Stanford-Bound Torri Huske Becomes Latest NCAA Athlete To Sign Swimwear Deal

2020 U.S. Olympic medalist Torri Huske announced that she’s signed a swimwear deal with TYR on Friday, making her the third high-profile swimmer set to begin their freshman year of college to do so.

Huske, 18, will join Stanford University in the upcoming collegiate season.

Terms of the deal have not been made public.

Huske won the 100 fly at the 2021 U.S. Olympic Swimming Trials, setting the American Record in the process. In Tokyo, she finished 4th individually in the 100 fly, swam on the finals team for the silver-medal winning women’s 400 medley relay, and swam on the finals team for the 5th-place mixed 400 medley relay.


Similar to the recently-announced partnerships signed by Regan Smith and David Curtiss, both with Speedo, Huske’s deal will allow her to remain NCAA-eligible, and is only possible due to the organization’s recent suspension of its limitations on athletes benefiting from their name, image and likeness (NIL).

In an Instagram post, TYR said: “Torri will have the opportunity to represent the brand at both international and national level competitions and pro meets.”

Exactly what the parameters of the NCAA’s new rules on this will be has been a hot-button issue of late in college athletics.

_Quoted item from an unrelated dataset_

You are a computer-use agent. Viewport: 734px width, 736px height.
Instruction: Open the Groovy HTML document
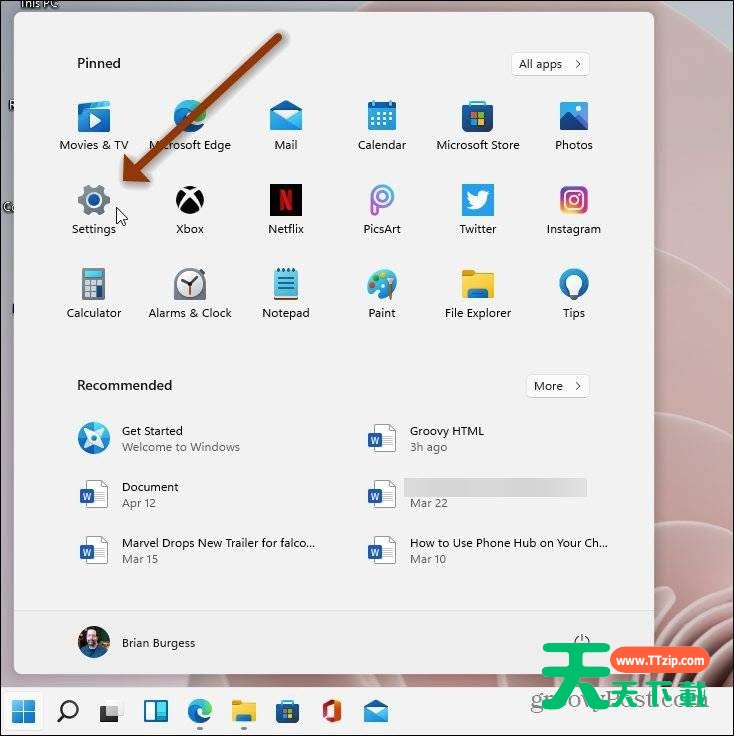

The NIL rules, which were officially relaxed on July 1, will be a key topic at the NCAA’s special constitutional convention in November, where the organization’s core principles will be re-drafted by a 22-person committee.

The current guidelines say that student-athletes are now able to accept money from businesses in exchange for the company featuring them in advertisements or products, along with using their status as an athlete to promote their public appearances for companies. In the leadup to the opening of the proverbial flood gates, there were many iterations of proposals, one of which included precluding student-athletes from signing endorsement deals with brands that already sponsored their collegiate program.

Huske will be joined by Smith at Stanford this fall, giving the Cardinal two of the top female swimmers in the country. Smith was our #1 ranked recruit in the HS class of 2020, but deferred her enrollment for one year to focus on the Olympics.

This could create potential conflict at Stanford, with the team sponsored by arena, and two of their top swimmers signing on with rival brands Speedo and TYR. The TYR announcement ominously omitted any mention of her representing the brand at collegiate competition.

Curtiss, meanwhile, isn’t being considered a full-sponsored athlete by Speedo right now, but the partnership still establishes a relationship that wouldn’t have been allowed a year ago.

University of Miami quarterback D’Eriq King became the first NCAA athlete to sign an agreement with another major sports organization earlier this week, announcing a partnership with the National Hockey League’s Florida Panthers. King’s deal will have him appear at games and events, engage with fans, and even design a merchandise collection. Ironically, the new rules would preclude King from signing a contract in his chosen sport, but allows him to sign a ‘sponsorship’ with a professional team in another sport.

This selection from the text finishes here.